> What is expected:
Retype all of the entries that appear below, keeping them exactly as they are.

(Collected data entries)

____________

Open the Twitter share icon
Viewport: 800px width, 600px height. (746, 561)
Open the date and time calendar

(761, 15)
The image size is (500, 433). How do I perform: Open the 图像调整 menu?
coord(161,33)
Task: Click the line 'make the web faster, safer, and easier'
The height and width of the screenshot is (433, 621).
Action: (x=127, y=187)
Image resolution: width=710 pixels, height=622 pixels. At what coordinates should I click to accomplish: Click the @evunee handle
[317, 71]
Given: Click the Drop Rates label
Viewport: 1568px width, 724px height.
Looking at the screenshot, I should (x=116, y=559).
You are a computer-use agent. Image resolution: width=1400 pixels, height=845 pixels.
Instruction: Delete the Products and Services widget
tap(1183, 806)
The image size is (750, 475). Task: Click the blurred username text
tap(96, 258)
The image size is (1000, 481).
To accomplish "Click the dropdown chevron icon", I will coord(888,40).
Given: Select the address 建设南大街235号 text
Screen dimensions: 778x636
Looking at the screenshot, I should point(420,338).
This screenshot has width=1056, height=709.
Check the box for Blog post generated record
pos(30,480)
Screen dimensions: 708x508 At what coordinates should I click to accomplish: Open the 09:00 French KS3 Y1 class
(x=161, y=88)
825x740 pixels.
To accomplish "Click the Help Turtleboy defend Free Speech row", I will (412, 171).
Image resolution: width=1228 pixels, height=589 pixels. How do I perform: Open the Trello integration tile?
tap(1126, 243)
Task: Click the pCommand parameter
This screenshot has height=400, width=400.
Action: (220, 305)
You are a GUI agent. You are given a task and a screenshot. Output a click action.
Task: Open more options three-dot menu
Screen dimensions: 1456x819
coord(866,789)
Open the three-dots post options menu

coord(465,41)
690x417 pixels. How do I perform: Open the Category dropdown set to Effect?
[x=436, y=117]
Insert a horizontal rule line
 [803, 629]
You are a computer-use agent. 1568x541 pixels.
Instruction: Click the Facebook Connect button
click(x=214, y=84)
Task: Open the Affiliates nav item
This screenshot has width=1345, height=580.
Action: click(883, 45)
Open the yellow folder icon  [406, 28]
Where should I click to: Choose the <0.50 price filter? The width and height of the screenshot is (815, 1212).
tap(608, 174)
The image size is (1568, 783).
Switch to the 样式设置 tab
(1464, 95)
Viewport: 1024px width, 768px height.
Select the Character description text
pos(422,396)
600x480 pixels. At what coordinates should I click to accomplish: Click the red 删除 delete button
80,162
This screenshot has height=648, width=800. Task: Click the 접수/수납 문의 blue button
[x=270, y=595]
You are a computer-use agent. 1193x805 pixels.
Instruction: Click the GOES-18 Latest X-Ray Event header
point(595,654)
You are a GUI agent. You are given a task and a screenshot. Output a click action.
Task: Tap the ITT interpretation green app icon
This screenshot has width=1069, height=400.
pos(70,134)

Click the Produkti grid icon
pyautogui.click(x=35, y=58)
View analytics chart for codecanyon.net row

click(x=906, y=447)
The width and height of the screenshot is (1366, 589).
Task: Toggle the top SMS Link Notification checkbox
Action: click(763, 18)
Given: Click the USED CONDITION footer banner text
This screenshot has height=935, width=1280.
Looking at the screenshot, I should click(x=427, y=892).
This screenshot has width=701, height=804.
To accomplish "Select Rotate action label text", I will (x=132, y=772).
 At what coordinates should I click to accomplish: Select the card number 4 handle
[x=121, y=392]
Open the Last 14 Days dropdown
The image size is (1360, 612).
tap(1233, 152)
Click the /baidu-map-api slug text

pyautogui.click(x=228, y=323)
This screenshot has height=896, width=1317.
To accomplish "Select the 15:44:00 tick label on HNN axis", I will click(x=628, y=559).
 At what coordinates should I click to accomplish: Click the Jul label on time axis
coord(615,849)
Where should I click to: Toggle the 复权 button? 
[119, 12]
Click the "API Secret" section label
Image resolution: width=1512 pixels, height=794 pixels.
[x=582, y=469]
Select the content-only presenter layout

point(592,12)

____________

> Solution for this task:
Open the Twitter share icon
Viewport: 800px width, 600px height. (746, 561)
Open the date and time calendar

(761, 15)
The image size is (500, 433). How do I perform: Open the 图像调整 menu?
coord(161,33)
Task: Click the line 'make the web faster, safer, and easier'
The height and width of the screenshot is (433, 621).
Action: (x=127, y=187)
Image resolution: width=710 pixels, height=622 pixels. At what coordinates should I click to accomplish: Click the @evunee handle
[317, 71]
Given: Click the Drop Rates label
Viewport: 1568px width, 724px height.
Looking at the screenshot, I should (x=116, y=559).
You are a computer-use agent. Image resolution: width=1400 pixels, height=845 pixels.
Instruction: Delete the Products and Services widget
tap(1183, 806)
The image size is (750, 475). Task: Click the blurred username text
tap(96, 258)
The image size is (1000, 481).
To accomplish "Click the dropdown chevron icon", I will coord(888,40).
Given: Select the address 建设南大街235号 text
Screen dimensions: 778x636
Looking at the screenshot, I should point(420,338).
This screenshot has width=1056, height=709.
Check the box for Blog post generated record
pos(30,480)
Screen dimensions: 708x508 At what coordinates should I click to accomplish: Open the 09:00 French KS3 Y1 class
(x=161, y=88)
825x740 pixels.
To accomplish "Click the Help Turtleboy defend Free Speech row", I will (412, 171).
Image resolution: width=1228 pixels, height=589 pixels. How do I perform: Open the Trello integration tile?
tap(1126, 243)
Task: Click the pCommand parameter
This screenshot has height=400, width=400.
Action: (220, 305)
You are a GUI agent. You are given a task and a screenshot. Output a click action.
Task: Open more options three-dot menu
Screen dimensions: 1456x819
coord(866,789)
Open the three-dots post options menu

coord(465,41)
690x417 pixels. How do I perform: Open the Category dropdown set to Effect?
[x=436, y=117]
Insert a horizontal rule line
 [803, 629]
You are a computer-use agent. 1568x541 pixels.
Instruction: Click the Facebook Connect button
click(x=214, y=84)
Task: Open the Affiliates nav item
This screenshot has width=1345, height=580.
Action: click(883, 45)
Open the yellow folder icon  [406, 28]
Where should I click to: Choose the <0.50 price filter? The width and height of the screenshot is (815, 1212).
tap(608, 174)
The image size is (1568, 783).
Switch to the 样式设置 tab
(1464, 95)
Viewport: 1024px width, 768px height.
Select the Character description text
pos(422,396)
600x480 pixels. At what coordinates should I click to accomplish: Click the red 删除 delete button
80,162
This screenshot has height=648, width=800. Task: Click the 접수/수납 문의 blue button
[x=270, y=595]
You are a computer-use agent. 1193x805 pixels.
Instruction: Click the GOES-18 Latest X-Ray Event header
point(595,654)
You are a GUI agent. You are given a task and a screenshot. Output a click action.
Task: Tap the ITT interpretation green app icon
This screenshot has width=1069, height=400.
pos(70,134)

Click the Produkti grid icon
pyautogui.click(x=35, y=58)
View analytics chart for codecanyon.net row

click(x=906, y=447)
The width and height of the screenshot is (1366, 589).
Task: Toggle the top SMS Link Notification checkbox
Action: click(763, 18)
Given: Click the USED CONDITION footer banner text
This screenshot has height=935, width=1280.
Looking at the screenshot, I should click(x=427, y=892).
This screenshot has width=701, height=804.
To accomplish "Select Rotate action label text", I will (x=132, y=772).
 At what coordinates should I click to accomplish: Select the card number 4 handle
[x=121, y=392]
Open the Last 14 Days dropdown
The image size is (1360, 612).
tap(1233, 152)
Click the /baidu-map-api slug text

pyautogui.click(x=228, y=323)
This screenshot has height=896, width=1317.
To accomplish "Select the 15:44:00 tick label on HNN axis", I will click(x=628, y=559).
 At what coordinates should I click to accomplish: Click the Jul label on time axis
coord(615,849)
Where should I click to: Toggle the 复权 button? 
[119, 12]
Click the "API Secret" section label
Image resolution: width=1512 pixels, height=794 pixels.
[x=582, y=469]
Select the content-only presenter layout

point(592,12)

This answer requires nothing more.